Example 6: Origin of replication
[0231] The Origin of Replication (ORI) is the genetic element that promotes replication of the plasmid, it recruits the replication factors to specific binding sites which have highly variable features such as their content, number of occurrences, and the characteristics of the spacer between them. Due to that, the ORI can be carefully tailored to fit the cellular machinery in certain organisms that promotes replication.
[0232] The ORI optimization model performs this goal as follows - firstly, it identifies the important features from the ORI genetic elements in both organism groups. Due to the high specificity of the ORI sequence, if two organisms in the optimized group highly differ in their replication machinery, it is best to include a separate ORI for each of them, instead of forcing them into a non-fitting consensus. Thus, the ORI features of the optimized organisms are still analyzed and clustered in the topologically appropriate space, into similar groups, as each group is processed separately.
[0233] After the different sequence characteristics are obtained and separated from both organism groups, the sequences of the optimized cluster are compared to those of the deoptimized cluster as the differences between them are tuned and sharpened. Lastly, the different groups are assembled together in order to create a “shuttle plasmid”, which will be able to replicate in the optimized organisms as opposed to the deoptimized organisms. The method of ORI optimization is depicted in Figure 11.
Example 7: SiRNA design
[0234] The array of genes which are both unique and highly expressed in a specific organism also has an exploitable variation between species, one which can be used to create RNA probes such as siRNA or gRNA (short interfering RNA and guide RNA correspondingly) in order to achieve directed selection.
[0235] For example - if the deoptimized organism contains a unique and highly expressed gene, the gene of interest can be designed to have complementary sites to the defined highly expressed gene, thus causing it to function similarly to a siRNA and repress expression in that organism (and even cause degradation of the mRNA in some cases).

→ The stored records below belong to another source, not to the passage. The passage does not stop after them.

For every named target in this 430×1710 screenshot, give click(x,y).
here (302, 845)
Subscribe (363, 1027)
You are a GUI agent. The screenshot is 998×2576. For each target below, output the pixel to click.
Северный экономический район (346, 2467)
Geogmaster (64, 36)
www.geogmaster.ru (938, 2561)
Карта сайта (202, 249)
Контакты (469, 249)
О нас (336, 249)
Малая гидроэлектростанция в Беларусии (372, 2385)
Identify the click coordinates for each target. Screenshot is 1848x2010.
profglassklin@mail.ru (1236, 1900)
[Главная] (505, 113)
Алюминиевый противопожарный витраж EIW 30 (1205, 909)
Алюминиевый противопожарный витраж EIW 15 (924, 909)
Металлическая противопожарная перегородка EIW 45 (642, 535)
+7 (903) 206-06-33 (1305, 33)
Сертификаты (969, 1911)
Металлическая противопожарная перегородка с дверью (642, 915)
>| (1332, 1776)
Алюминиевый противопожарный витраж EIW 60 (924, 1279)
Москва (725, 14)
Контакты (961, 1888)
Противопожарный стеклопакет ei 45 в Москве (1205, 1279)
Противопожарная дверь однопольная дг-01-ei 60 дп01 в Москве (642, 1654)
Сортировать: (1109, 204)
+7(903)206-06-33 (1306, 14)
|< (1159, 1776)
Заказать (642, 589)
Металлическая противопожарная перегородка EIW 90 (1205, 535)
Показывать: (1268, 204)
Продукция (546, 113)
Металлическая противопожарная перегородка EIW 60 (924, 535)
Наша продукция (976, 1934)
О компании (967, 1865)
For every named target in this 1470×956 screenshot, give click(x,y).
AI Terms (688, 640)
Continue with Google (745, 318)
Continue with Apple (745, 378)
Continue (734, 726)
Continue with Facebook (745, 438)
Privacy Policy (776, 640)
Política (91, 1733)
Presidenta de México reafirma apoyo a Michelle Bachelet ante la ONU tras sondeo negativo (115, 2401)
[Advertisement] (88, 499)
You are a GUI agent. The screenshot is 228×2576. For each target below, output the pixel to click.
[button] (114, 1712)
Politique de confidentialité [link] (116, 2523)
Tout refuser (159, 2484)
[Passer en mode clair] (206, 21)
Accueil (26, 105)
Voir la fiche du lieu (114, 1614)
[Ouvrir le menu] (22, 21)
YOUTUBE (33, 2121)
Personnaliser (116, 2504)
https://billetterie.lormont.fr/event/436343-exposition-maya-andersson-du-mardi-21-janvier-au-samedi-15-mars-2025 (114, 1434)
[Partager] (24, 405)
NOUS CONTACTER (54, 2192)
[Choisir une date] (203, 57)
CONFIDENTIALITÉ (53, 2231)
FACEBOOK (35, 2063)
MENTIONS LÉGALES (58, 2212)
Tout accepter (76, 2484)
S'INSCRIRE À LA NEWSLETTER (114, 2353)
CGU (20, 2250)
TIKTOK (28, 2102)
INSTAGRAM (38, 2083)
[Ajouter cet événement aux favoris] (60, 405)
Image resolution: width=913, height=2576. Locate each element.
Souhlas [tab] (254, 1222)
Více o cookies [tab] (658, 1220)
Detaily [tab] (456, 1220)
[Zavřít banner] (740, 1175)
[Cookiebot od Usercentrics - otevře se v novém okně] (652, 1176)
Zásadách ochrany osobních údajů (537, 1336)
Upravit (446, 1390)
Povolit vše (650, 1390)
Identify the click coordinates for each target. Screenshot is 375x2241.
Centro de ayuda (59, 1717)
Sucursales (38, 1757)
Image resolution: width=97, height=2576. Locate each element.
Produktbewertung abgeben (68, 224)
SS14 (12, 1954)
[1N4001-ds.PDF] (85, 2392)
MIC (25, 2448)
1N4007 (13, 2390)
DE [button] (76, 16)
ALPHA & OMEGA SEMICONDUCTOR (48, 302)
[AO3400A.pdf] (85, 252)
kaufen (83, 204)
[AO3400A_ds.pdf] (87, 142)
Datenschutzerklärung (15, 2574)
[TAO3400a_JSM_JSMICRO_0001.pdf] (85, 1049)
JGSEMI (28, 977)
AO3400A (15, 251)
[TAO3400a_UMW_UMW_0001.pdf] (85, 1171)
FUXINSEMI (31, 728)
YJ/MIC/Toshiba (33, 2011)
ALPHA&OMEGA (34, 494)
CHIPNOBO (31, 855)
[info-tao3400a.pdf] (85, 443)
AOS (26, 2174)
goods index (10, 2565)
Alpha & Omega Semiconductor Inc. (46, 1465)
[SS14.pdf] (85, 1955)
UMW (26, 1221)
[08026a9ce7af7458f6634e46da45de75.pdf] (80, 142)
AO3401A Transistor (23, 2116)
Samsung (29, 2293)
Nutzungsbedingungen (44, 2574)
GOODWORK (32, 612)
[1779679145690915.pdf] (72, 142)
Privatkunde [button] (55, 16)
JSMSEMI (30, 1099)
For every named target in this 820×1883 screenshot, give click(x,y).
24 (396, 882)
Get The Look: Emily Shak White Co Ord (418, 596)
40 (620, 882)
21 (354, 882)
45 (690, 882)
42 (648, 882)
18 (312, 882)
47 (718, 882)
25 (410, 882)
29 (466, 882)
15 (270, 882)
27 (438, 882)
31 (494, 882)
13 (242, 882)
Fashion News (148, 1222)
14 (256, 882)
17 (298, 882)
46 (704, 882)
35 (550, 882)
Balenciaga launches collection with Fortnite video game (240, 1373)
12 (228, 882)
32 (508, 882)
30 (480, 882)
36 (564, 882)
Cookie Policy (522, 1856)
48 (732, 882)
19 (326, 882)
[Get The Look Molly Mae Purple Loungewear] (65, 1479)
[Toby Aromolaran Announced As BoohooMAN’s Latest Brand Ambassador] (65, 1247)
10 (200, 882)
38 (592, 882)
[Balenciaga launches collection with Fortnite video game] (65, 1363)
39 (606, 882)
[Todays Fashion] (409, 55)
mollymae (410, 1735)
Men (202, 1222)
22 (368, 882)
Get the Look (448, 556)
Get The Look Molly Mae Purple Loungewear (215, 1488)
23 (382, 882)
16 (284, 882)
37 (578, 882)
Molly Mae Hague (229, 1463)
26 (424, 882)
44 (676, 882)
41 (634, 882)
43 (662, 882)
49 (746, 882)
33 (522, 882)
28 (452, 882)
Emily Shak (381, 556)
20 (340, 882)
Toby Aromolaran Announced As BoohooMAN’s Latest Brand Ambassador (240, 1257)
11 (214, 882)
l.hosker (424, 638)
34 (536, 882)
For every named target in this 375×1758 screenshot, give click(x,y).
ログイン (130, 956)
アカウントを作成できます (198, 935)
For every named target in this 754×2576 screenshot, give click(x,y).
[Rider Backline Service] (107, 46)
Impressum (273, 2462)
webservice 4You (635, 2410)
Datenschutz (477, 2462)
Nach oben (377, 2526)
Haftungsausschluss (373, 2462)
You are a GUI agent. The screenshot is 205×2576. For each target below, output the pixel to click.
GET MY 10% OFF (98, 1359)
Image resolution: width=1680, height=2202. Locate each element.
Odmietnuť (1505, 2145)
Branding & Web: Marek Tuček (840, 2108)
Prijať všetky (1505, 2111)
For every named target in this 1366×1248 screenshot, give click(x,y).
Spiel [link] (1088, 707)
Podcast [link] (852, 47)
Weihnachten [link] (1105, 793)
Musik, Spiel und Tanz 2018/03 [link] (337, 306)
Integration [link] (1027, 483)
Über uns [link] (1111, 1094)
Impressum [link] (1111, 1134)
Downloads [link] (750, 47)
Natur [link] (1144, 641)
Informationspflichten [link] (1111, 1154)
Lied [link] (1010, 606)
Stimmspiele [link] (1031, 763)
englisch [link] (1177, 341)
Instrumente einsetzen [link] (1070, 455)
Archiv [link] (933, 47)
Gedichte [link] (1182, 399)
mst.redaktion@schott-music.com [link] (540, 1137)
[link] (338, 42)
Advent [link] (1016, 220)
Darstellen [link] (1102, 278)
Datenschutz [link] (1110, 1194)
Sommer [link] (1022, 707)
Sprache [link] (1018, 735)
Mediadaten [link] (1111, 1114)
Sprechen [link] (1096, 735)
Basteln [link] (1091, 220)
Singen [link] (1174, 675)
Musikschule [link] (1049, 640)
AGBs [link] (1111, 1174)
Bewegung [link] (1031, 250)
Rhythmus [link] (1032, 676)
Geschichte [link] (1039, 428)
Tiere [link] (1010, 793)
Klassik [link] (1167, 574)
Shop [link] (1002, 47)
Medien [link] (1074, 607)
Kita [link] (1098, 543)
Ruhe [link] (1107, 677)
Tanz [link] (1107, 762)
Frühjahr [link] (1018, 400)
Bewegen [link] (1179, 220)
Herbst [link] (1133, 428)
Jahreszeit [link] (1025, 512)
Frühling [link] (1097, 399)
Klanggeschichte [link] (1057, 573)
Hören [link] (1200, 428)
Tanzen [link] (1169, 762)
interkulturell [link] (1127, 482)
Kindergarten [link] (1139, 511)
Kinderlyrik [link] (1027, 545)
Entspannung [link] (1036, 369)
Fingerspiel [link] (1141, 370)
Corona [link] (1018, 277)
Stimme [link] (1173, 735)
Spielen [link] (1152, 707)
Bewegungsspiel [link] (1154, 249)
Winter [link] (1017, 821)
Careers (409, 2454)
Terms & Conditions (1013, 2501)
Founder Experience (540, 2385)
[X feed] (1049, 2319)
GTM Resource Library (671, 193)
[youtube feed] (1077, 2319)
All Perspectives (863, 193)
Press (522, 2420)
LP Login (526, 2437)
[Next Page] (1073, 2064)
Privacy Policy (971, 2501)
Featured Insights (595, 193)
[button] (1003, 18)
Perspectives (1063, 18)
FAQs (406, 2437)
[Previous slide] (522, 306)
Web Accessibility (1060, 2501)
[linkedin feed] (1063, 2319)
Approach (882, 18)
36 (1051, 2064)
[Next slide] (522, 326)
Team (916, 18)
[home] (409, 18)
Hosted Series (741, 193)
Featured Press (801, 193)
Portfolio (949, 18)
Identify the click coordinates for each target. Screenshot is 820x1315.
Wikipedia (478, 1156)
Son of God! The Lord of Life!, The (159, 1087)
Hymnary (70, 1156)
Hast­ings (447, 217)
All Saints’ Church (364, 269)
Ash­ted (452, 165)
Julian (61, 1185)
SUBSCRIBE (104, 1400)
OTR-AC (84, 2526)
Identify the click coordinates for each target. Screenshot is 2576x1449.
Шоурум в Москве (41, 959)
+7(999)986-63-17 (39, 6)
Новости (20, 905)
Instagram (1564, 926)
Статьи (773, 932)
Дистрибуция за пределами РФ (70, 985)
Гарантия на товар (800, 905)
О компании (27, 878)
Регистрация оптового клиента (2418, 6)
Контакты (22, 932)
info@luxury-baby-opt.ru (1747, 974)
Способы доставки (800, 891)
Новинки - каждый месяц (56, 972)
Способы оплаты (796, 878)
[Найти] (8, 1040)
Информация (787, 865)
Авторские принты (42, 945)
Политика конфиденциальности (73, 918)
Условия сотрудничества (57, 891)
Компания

Accordingly, the same segment could be inserted into a repressor of the gene in order to promote gene expression in selected organisms.
Example 8: Transformation (DNA uptake)
[0236] In some bacterial strains, the natural process of DNA uptake is much more efficient when the DNA comes from a homologous sequence. Although homologous sequences do have a higher probability of being recombined into the genome, the biochemical uptake process is selective as well due to the presence of recognized signal sequences named uptake signal sequences (USS). The USS are species-specific consensus sequences distributed randomly between the two strands causing it to be transformable into certain bacterial species.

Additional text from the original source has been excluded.